PROBLEM: Your task is to give the listing below back word for word, pictures excluded.
*-*-*
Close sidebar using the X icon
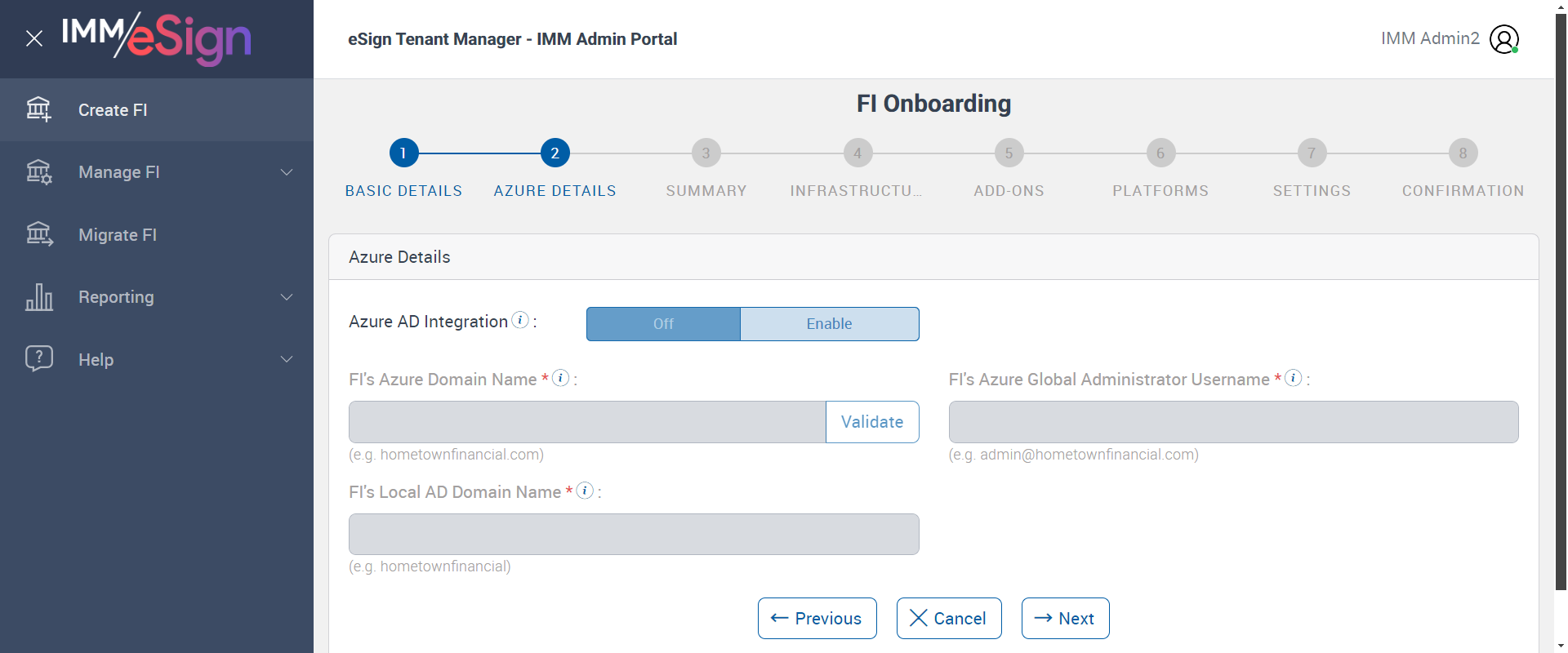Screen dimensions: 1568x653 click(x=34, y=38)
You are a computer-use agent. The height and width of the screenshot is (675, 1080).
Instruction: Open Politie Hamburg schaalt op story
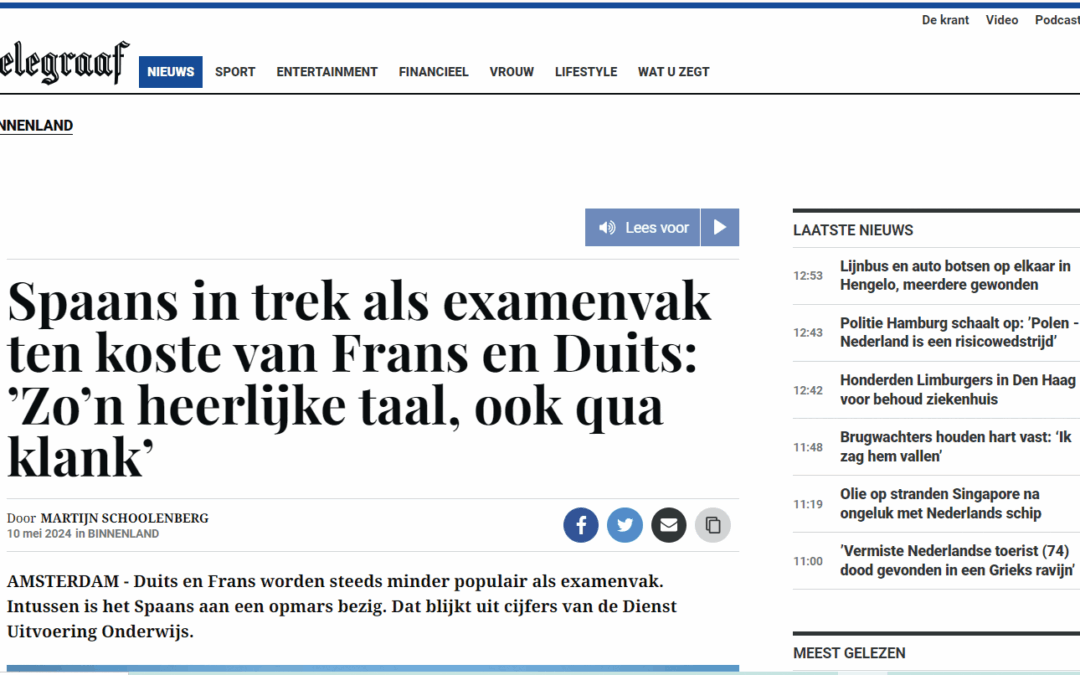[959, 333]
*-*-*
ANSWER SECTION:
Close sidebar using the X icon
Screen dimensions: 1568x653 click(x=34, y=38)
You are a computer-use agent. The height and width of the screenshot is (675, 1080).
Instruction: Open Politie Hamburg schaalt op story
[959, 333]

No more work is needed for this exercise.